**Work item**:
Identify all lines in the data containing the string "computer". Copy them out.

**Extracted information**:
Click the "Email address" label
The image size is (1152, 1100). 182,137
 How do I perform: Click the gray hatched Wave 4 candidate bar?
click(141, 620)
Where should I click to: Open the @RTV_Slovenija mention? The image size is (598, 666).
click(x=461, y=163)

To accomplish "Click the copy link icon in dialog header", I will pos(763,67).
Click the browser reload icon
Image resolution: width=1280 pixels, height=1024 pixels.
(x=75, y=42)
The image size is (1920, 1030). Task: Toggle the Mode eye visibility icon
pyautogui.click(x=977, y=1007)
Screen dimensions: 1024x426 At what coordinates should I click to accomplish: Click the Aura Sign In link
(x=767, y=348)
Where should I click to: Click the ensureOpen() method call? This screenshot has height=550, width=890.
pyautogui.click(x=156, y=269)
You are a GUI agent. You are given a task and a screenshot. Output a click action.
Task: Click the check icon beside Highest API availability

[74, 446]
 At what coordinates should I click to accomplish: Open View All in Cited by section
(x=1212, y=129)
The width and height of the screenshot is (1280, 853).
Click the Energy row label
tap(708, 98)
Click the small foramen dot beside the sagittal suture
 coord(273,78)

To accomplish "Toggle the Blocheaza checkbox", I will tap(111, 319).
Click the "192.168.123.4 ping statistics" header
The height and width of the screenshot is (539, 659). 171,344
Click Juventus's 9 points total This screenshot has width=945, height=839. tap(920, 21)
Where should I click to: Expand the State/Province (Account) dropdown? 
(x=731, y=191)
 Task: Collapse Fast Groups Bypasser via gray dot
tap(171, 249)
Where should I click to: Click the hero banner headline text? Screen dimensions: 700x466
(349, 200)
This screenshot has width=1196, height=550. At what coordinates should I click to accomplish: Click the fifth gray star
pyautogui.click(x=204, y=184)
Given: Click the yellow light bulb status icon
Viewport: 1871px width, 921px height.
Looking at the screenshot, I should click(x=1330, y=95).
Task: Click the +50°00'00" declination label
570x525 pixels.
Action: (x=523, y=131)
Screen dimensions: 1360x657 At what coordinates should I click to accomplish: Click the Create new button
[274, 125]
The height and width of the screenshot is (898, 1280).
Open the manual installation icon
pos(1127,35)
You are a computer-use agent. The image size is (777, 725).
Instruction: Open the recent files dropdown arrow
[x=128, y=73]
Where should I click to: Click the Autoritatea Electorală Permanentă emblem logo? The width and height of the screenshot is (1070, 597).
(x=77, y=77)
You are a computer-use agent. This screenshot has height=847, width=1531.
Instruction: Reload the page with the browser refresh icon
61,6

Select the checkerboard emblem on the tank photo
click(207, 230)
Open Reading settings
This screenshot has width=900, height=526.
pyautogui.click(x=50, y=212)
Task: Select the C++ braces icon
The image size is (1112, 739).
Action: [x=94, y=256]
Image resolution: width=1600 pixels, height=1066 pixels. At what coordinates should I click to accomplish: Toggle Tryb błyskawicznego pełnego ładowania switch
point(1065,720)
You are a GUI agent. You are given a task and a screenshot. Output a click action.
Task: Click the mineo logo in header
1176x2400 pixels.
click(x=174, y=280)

**Response for this exercise**:
You are a computer-use agent. The image size is (777, 725).
You are a computer-use agent. This screenshot has height=847, width=1531.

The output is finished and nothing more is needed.